# How does the DCM phase shifting circuitry work? Xilinx Spartan 3

• posted

Essentially I need to know, for any given DCM configuration, how much the DCM outputs will shift in phase for each time I nail PSINCDEC. I'm thinking that if I understand better how the PS part of the DCM circuit works I can answer this for myself. I've got a case in with Xilinx but either they're not understanding my question, or they're not sure how to answer, or who knows. Any help would be greatly appreciated. Here's the correspondence so far:

---------------------- Me: I'm using some DCMs in dynamic phase-shift mode in a Spartan 3 and I'm trying to understand how the granularity of each dynamic phase shift is tied to the period of CLKIN. Does the phase shift feature use a fixed tap delay? If so, the phase shift granularity would not be dependent on the period of CLKIN. Also, after reading XAPP462 I surmised that the longer the period of CLKIN (slower the CLKIN frequency) the less number of effective phase shift steps. This seems counter-intuitive. Can you help me to understand how the dynamic phase shifting is implemented in the DCM?

----------------- Xilinx: Craig, The DCM can always delay ~10ns. When your clock period is slower than ~100Mhz (10ns period), you will not be able to phase shift the full360 degrees. Additionally for slower frequencies, taps are combined as per XAPP462, such that you may not have 256 tap changes, but will still have 10ns of delay to work with. It's a little confusing, but the circuitry basically does not allow the same resolution at slow speeds as it does at high. Hope this clears things up.

------------------ Me: Thanks for your very quick response. I'm beginning to understand a little better. The goal is for us to know, for any given DCM config, how much dynamic phase shift occurs each time we nail PSINCDEC. For a DCM that has a max shift of 10ns and 512 steps or taps, is it safe to say that each tap is about 20ps? I understand that for slower CLKIN frequencies the taps could be combined to give 40ps, 60ps, etc. per step, and thus you'd have less than 255 steps in either direction. Is there a way to tell if the DCM we're using is combining taps, and how many taps per step? Thanks!

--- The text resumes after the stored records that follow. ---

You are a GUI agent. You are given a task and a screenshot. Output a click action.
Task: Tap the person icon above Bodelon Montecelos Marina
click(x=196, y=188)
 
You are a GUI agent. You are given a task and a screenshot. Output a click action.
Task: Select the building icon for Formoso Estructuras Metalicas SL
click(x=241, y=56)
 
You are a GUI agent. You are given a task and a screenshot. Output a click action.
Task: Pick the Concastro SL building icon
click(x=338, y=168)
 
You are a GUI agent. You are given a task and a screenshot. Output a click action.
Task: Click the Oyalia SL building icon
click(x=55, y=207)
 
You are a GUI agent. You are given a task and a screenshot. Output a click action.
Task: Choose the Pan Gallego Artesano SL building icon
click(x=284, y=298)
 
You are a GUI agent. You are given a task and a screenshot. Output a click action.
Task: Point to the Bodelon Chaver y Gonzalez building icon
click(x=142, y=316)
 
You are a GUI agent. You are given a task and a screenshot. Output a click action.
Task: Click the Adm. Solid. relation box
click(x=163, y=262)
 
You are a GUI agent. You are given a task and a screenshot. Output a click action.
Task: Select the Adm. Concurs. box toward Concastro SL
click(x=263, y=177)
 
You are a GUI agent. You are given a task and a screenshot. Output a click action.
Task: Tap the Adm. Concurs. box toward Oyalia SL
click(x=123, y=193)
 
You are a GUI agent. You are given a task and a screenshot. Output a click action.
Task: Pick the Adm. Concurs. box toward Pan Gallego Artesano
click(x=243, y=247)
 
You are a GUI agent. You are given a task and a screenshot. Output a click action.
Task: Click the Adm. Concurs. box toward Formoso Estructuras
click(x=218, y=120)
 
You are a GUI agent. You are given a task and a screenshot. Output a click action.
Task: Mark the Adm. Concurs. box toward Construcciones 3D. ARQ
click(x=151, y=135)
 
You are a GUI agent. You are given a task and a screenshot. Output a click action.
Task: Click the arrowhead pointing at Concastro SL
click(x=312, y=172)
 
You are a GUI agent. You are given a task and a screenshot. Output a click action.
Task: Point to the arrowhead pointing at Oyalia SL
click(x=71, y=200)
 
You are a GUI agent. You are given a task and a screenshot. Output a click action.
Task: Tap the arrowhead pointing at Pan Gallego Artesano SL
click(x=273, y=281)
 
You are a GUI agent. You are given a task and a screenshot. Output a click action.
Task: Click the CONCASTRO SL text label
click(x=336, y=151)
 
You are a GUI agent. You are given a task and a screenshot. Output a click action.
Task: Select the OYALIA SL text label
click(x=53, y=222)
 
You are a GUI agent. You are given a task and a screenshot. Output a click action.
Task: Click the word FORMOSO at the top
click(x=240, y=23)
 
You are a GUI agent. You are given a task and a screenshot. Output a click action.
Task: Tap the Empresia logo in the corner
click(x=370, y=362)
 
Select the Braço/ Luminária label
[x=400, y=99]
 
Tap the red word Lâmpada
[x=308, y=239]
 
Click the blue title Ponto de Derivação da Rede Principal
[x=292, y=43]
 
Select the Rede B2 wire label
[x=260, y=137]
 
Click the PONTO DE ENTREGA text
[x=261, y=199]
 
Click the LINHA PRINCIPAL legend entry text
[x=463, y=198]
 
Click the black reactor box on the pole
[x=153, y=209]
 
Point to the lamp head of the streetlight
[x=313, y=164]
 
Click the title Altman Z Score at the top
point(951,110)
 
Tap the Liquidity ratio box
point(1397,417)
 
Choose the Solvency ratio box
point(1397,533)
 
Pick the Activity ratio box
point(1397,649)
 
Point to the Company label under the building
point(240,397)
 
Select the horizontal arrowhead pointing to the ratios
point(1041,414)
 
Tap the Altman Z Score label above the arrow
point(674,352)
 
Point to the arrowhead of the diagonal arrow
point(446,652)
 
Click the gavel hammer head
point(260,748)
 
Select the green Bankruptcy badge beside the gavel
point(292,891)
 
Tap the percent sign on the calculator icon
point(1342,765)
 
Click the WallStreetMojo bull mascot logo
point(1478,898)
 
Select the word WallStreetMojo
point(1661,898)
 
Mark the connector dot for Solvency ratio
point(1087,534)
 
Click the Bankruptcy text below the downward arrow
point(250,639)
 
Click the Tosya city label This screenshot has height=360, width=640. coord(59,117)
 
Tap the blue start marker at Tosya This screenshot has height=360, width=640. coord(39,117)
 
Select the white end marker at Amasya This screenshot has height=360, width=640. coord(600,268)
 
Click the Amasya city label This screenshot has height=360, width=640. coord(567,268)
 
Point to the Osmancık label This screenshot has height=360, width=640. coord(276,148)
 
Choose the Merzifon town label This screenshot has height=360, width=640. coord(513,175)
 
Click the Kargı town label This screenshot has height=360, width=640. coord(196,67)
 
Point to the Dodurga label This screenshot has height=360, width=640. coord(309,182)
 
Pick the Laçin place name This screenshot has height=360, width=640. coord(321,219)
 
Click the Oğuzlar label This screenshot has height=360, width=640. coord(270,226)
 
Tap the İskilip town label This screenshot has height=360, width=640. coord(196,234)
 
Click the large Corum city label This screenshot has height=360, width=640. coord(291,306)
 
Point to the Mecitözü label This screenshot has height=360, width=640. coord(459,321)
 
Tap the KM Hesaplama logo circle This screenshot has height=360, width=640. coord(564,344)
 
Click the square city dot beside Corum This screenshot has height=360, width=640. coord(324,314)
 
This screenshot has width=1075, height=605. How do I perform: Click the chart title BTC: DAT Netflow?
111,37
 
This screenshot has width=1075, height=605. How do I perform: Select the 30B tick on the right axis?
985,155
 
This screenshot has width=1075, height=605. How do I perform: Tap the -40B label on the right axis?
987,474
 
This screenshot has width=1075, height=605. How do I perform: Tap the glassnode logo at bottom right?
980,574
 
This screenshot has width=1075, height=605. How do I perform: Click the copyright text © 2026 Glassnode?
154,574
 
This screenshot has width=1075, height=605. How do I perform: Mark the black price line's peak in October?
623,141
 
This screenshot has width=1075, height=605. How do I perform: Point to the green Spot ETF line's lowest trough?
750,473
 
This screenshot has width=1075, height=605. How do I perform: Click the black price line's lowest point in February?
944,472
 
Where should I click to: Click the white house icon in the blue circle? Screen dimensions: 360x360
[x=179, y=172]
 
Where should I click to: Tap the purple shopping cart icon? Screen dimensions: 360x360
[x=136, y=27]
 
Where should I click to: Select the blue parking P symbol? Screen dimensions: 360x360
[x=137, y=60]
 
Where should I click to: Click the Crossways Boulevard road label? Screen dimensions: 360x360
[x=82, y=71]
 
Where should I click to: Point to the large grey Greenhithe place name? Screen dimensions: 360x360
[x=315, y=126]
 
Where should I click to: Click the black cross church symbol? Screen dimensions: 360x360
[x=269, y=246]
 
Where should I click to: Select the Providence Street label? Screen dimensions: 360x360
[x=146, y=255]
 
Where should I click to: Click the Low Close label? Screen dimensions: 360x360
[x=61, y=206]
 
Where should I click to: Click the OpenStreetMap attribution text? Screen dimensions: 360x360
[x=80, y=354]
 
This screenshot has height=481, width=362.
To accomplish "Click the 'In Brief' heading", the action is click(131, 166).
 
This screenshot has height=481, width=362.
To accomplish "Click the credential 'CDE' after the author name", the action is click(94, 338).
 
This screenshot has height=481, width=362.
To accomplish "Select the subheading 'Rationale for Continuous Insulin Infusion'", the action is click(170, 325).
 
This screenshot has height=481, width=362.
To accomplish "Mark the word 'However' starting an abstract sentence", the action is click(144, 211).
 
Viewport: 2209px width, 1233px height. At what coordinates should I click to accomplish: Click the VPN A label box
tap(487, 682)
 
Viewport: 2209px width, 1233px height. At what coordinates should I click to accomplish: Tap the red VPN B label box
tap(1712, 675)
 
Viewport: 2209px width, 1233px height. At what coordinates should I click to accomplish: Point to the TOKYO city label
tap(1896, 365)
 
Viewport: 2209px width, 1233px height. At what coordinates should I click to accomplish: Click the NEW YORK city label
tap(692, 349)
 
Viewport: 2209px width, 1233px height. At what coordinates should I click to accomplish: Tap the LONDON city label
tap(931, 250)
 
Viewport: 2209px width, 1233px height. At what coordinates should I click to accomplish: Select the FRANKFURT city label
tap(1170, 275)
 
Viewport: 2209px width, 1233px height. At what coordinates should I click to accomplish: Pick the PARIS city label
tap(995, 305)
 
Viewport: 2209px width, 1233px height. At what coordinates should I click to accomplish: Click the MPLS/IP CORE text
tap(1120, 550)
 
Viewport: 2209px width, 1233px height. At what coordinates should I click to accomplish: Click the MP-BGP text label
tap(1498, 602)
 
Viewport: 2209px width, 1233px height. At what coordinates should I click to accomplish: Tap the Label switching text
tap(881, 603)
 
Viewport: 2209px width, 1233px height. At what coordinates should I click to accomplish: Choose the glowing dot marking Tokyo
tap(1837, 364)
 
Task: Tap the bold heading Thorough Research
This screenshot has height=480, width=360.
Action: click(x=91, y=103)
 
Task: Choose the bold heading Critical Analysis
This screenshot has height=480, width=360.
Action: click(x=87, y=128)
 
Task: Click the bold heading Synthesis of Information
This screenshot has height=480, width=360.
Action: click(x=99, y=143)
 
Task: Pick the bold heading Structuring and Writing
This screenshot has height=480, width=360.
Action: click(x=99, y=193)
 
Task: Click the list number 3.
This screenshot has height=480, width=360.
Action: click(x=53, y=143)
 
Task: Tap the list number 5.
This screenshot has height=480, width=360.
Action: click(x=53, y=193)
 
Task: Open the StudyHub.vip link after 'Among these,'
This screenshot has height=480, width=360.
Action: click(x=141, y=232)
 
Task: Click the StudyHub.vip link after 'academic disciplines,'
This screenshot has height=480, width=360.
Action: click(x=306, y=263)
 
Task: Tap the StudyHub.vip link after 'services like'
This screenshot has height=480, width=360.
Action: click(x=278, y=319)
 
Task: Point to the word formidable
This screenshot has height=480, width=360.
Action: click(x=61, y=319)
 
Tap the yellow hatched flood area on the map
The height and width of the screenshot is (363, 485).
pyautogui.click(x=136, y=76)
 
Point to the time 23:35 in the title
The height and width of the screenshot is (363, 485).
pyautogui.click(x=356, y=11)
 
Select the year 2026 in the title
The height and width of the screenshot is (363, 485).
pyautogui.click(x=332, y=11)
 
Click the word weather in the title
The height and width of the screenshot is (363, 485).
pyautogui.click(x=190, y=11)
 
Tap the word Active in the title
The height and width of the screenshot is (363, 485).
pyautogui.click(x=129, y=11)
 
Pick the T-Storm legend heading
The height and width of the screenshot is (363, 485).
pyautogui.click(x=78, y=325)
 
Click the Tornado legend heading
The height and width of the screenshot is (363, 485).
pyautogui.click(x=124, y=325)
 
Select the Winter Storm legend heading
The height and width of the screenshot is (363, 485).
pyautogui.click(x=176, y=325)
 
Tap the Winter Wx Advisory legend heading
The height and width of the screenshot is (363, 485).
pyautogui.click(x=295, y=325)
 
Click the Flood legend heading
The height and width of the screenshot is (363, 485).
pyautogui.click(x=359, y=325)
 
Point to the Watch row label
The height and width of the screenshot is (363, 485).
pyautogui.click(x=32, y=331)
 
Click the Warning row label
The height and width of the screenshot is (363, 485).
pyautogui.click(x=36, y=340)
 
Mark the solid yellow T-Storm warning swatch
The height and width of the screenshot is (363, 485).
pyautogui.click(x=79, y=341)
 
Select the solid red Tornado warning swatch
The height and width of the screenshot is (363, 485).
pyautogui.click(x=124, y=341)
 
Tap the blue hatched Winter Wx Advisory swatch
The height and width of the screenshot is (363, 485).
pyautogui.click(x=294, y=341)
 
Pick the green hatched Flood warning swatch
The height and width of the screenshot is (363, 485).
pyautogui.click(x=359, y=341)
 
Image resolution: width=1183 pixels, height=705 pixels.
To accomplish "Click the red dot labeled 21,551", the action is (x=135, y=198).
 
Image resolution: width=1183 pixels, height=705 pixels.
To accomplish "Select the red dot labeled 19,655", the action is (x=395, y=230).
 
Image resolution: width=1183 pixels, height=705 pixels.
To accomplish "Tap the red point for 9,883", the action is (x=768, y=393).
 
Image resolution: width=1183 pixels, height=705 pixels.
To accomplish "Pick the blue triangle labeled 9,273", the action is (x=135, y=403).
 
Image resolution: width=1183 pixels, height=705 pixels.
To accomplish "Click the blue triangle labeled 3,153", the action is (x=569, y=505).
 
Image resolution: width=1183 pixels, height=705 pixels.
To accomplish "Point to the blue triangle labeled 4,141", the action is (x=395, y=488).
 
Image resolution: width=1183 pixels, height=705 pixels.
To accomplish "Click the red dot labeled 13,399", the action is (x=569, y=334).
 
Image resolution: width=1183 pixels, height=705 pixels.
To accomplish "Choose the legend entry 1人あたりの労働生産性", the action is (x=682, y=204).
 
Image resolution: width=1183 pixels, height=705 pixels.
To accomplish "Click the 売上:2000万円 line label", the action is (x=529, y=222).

------------------- Xilinx: Craig, There will never be 512 taps, there are max 256 and each is around

40ps. The weight of each unit of increment will depend on the frequency of clk in. This is where XAPP462's equations come in. Sounds like you got it from there.

------------------------ Me: No not quite. The 512 taps/steps I got from equation 4 (pg 42), where TCLKIN is less than 10 ns and the phase shift limits are +/-255. However that's for fixed phase shifting. For variable phase shifting there's 256 taps/steps when the shift limits are +/-128. Still, are you sure there's only 256 taps in the delay line, since there's +/-255 steps available in fixed phase shifting?

Also, if CLKIN is 250MHz and I step PSINCDEC once, will the output clock shift in phase by 40ps (or one tap delay)? What if CLKIN is

300MHz and I step once, will the output clock shift in phase by the same 40ps, or some multiple? Here I'm still confused as to how each unit of increment is tied to the frequency of CLKIN. Equation 9 (pg 45) doesn't hold true.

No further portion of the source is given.